Sueña en los Palacios
Sueña en los Palacios
Un patrimonio que es reflejo del esplendor de una ciudad y que permite analizar en sus sobrias fachadas y en sus patios la evolución de la arquitectura civil abulense, del último gótico al renacimiento en sus distintas fases sin olvidar la pervivencia de la tradición islámica a través del mudéjar, pero siempre en estos palacios se mantienen dos constantes en sus fachadas: la puerta descentrada y sobre ella una ventana o un balcón.
El emplazamiento de estas casas revela el agrupamiento de las familias abulenses de acuerdo con su linaje y al mismo tiempo responde a razones defensivas, ya que a los caballeros correspondía la defensa de la ciudad, de ahí su vinculación a la muralla. Al igual que en otras ciudades españolas los frecuentes enfrentamientos entre los bandos nobiliares y las revueltas populares determinarán que algunas de estas casas se fortificaran hacia el interior de la ciudad configurando verdaderas fortalezas.
La mayoría están situadas intramuros siguiendo el trazado de los lienzos de la muralla, formando un segundo cinturón de defensa, adosadas a los muros o configurando plazas en torno a las puertas de acceso a la ciudad.
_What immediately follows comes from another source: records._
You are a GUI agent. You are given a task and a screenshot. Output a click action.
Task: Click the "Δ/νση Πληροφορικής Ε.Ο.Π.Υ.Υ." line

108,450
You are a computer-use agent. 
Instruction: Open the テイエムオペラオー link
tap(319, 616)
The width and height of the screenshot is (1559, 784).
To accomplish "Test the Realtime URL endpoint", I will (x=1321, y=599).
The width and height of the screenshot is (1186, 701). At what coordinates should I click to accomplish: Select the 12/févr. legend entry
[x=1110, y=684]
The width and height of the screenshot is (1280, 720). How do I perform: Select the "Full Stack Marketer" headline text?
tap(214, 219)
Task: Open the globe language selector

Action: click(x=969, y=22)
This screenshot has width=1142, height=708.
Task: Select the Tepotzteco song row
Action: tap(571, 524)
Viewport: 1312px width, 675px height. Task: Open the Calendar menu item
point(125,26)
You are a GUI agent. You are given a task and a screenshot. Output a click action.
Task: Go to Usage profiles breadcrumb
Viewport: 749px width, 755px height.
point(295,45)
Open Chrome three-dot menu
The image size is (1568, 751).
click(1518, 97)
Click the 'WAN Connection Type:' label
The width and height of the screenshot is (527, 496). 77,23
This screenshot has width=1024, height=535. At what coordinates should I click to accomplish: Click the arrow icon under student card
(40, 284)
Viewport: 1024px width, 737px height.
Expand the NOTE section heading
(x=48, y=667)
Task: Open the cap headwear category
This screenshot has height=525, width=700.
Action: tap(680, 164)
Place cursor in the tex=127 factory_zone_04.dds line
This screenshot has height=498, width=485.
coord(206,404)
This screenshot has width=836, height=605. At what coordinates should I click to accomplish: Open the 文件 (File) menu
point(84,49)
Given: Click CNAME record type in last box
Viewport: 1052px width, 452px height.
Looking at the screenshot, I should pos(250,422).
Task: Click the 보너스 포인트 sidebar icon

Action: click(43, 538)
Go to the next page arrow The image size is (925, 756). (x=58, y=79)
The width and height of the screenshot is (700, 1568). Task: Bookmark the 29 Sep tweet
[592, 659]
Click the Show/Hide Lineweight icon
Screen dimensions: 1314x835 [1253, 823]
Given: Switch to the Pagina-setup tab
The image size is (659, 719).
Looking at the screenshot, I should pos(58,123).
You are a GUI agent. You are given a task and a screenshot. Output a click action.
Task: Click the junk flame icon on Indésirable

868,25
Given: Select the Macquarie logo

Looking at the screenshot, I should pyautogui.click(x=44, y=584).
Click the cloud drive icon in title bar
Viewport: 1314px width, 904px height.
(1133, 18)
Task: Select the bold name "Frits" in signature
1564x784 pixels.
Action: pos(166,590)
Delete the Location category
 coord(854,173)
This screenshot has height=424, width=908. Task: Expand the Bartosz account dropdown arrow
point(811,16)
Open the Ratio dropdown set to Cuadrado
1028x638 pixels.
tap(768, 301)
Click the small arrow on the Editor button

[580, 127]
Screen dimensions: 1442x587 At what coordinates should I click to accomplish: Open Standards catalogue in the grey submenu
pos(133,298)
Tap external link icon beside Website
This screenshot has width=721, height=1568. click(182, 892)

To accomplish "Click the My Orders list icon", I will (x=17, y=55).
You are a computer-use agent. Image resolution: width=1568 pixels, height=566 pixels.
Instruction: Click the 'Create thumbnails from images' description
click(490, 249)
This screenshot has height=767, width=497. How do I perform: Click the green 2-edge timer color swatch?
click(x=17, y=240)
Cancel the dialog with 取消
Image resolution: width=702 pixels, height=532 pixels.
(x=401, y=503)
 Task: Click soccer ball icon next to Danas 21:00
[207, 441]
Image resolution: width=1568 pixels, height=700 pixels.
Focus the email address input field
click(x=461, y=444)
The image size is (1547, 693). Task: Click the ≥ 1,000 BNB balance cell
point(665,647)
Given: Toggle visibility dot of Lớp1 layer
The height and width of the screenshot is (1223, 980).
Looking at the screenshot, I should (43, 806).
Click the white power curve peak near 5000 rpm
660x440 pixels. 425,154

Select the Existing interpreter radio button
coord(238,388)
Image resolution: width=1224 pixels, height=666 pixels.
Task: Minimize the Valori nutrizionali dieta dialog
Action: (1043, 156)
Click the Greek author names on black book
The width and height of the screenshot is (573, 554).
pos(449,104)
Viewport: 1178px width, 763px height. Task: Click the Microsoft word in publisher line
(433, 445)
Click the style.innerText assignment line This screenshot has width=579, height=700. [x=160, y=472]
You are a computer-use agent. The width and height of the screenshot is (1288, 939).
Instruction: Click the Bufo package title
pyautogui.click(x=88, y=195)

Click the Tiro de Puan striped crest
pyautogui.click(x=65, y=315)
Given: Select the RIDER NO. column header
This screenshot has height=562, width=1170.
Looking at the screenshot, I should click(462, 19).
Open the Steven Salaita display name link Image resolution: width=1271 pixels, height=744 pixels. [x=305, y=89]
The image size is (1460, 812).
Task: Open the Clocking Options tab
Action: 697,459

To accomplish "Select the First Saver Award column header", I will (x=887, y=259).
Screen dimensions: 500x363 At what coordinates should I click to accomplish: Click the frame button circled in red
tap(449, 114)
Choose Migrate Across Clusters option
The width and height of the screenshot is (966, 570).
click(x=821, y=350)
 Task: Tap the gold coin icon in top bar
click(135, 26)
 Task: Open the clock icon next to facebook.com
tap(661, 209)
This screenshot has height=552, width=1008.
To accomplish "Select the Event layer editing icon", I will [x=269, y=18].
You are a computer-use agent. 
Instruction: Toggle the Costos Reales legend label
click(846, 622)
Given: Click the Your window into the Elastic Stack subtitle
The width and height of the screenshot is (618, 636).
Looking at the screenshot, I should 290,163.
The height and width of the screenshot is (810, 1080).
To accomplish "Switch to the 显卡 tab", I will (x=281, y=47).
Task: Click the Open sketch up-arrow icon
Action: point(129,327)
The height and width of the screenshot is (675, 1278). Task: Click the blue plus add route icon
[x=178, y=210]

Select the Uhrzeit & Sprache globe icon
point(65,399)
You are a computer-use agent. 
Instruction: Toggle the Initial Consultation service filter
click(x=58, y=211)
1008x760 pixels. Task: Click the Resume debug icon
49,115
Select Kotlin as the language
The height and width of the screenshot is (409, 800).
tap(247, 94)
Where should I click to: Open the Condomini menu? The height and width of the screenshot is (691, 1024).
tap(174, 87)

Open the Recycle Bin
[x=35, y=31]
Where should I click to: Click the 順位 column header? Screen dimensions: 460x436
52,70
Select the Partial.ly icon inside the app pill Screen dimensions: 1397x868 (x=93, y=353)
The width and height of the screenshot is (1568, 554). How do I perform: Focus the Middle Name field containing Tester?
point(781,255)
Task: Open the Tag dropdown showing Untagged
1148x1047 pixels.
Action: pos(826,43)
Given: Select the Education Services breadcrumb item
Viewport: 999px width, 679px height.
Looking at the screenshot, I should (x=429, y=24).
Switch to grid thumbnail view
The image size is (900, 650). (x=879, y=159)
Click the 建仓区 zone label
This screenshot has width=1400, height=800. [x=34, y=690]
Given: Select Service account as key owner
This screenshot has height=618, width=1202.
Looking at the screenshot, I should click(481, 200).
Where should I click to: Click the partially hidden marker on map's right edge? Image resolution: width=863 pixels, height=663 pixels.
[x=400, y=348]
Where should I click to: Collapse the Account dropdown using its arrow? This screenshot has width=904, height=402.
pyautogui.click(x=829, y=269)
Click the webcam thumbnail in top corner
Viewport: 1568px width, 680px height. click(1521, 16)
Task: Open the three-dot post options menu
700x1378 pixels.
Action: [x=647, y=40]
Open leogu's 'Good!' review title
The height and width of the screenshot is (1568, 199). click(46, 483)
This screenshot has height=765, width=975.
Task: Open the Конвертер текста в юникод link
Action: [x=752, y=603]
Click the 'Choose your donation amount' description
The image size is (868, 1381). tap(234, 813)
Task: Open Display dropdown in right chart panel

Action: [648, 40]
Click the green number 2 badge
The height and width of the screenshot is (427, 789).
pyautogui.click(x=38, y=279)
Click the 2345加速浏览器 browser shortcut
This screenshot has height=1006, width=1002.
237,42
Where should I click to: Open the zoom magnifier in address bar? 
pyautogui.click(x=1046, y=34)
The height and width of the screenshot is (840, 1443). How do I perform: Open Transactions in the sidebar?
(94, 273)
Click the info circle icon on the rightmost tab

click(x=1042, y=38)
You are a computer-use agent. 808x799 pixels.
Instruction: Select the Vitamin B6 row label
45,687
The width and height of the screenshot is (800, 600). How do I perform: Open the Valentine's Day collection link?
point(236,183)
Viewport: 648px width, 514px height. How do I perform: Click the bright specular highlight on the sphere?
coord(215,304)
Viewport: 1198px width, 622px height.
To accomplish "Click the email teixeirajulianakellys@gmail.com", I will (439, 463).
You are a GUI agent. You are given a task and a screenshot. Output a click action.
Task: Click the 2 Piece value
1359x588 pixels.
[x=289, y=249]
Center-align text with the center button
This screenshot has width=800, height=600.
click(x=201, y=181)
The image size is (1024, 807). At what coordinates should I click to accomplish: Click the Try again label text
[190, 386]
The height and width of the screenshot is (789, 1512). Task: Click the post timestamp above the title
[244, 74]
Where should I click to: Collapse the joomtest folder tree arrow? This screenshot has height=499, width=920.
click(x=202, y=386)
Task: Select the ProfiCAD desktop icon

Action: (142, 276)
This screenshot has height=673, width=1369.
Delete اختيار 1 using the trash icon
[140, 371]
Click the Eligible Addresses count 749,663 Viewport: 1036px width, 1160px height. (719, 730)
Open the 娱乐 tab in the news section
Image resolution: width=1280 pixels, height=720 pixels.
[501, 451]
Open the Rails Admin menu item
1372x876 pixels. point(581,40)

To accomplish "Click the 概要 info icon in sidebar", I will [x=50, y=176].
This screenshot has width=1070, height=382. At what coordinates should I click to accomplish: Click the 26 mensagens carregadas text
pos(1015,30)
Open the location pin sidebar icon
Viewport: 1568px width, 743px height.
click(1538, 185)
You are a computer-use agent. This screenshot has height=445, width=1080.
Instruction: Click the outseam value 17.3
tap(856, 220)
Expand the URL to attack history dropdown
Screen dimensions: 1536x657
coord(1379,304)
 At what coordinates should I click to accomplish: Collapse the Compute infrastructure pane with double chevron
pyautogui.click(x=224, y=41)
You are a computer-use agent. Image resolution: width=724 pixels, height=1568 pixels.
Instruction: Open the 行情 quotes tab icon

Extramuros se distribuyen en un espacio más reducido y cerca de la plaza del Mercado Grande.
La mayoría de estas casas han cambiado de uso y han perdido el esplendor de tiempos pasados, sin embargo no es difícil recrear la vida en ellos, imaginar como transcurría la vida cotidiana en las amplias estancias de suelos de barro rojo cubierto de esteras de esparto o alfombras, decoradas sus paredes con reposteros y tapices, con un mobiliario sobrio y esencial compuesto por mesas y sillas de roble o nogal, bargueños, con un estrado de madera forrado para las damas, algún cuadro de tema religioso. Alcobas con camas protegidas por un dosel y cubiertas con colchas de damasco.
El acceso a la vivienda siempre desde un zaguán más o menos rectangular con un poyo para montar y desmontar del caballo, un patio porticado con dinteles o con arcos, en torno al cual se organizan las demás estancias, junto a él un espacio ajardinado para el descanso y algunas de ellas con uno o varios corrales.
Nobles y caballeros que participaron junto a los monarcas en batallas y contiendas, que vivían de las rentas agrarias y que poco a poco se irían dejando su servicio de armas al rey para servirle en la administración de la corte.